On October 14, 1912, former President Theodore Roosevelt was leaving his hotel in Milwaukee, Wisconsin when an assassin lunged from the crowd and shot him. The bullet struck him in his chest, but this was not the end of the line for the burly former President; it wasn’t even the end of his day. Roosevelt, despite the blood staining his shirt, continued on to perform his campaign speech that evening, before making his way to a hospital. The event has gone down as yet another example of Roosevelt’s bravery, ruggedness, and determination.
It was this same resolve that had brought Roosevelt to the Presidency in the first place. As a young New York City lawyer he fearlessly took on powerful figures like railroad baron Jay Gould, men usually beyond the reach of criticism and investigation. After the Spanish American War broke out, Roosevelt raised his own military unit, dubbed the Rough Riders, which he outfitted at his own expense (they wore Brooks Brothers uniforms). With this successful sojourn into war, Roosevelt returned from Cuba a hero and rode the positive public sentiment to the governorship of New York State. He would fill this role for almost exactly one year, before he was offered the role of Vice President under William McKinley in his re-election bid. They won the White House, but McKinley was shot and killed by an assassin just a few months after taking office, making Roosevelt the youngest President to ever hold the office at 42 years-old.

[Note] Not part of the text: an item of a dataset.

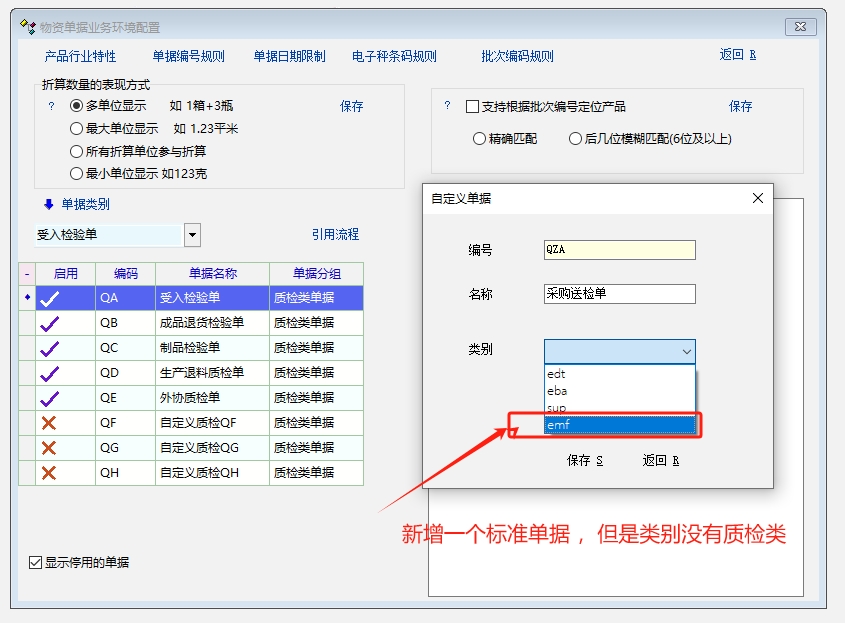Click the checkmark icon for 制品检验单
This screenshot has height=623, width=845.
49,348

Roosevelt’s Presidency was marked by that same “rough riding” sentiment. He took on the major trusts of the robber barons, and defined American foreign policy through his “big stick” diplomacy. He was instrumental in the creation of some of the first national parks, and was also responsible for the initiation of the Panama Canal project, one that would change the global trade landscape for the next century. He was elected to a second term in 1904, and when it came time to pass the baton and follow Washington’s two-term precedent (the two-term limit for Presidents wasn’t legally mandated until the ratification of the 22nd Amendment in 1951), Roosevelt gave up the office reluctantly. He bowed out and campaigned for his hand-picked successor, William Howard Taft.
In a bid to remove himself entirely from the American political scene, Roosevelt went on a big game hunting expedition in Africa, touring the continent and killing thousands of animals both large and small to send back to American museums. Many of the taxidermic models filling the National Museum of Natural History and the American Museum of Natural History in New York City came from this Roosevelt expedition. Once he had satisfied his adventurous desires, Roosevelt returned to America and lamented the sorry state of the country. He quickly soured on Taft, and decided the best thing for himself and for the country was to run for a third term in the election of 1912.
This brings us to the campaign trail in Milwaukee, where Roosevelt had traveled to make a speech. John Schrank, a Bible scholar and drifter, had traveled to Milwaukee on a private mission to stop Roosevelt from gaining a third term in office. He waited outside Roosevelt’s hotel among the crowd and when Roosevelt emerged to get in his car, Schrank fired a single bullet into his chest. The bullet punctured Roosevelt’s glasses case, his 50-page speech, and then entered the former-President’s chest. Roosevelt reportedly felt no immediate pain and so continued on to the auditorium to deliver his speech, but in the car one of his aides noted the blood staining his shirt. Roosevelt determined the the bullet had not punctured his lung as he was having no trouble breathing, and thus decided to deliver the speech as best he could before going to the hospital.
Cementing the brash and tough-as-nails image history has of him, Roosevelt took the stage and delivered as much of his speech as he could. He would make a full recovery, with doctors opting to leave the bullet in place as that would be safer than removing it. His actions that day show us that while there are many myths and legends in history, Theodore Roosevelt’s legendary resolve and stubbornness belong firmly in the realm of fact.
The beginning of his speech that evening:
Friends, I shall ask you to be as quiet as possible. I don't know whether you fully understand that I have just been shot; but it takes more than that to kill a Bull Moose. But fortunately I had my manuscript, so you see I was going to make a long speech, and there is a bullet - there is where the bullet went through - and it probably saved me from it going into my heart. The bullet is in me now, so that I cannot make a very long speech, but I will try my best.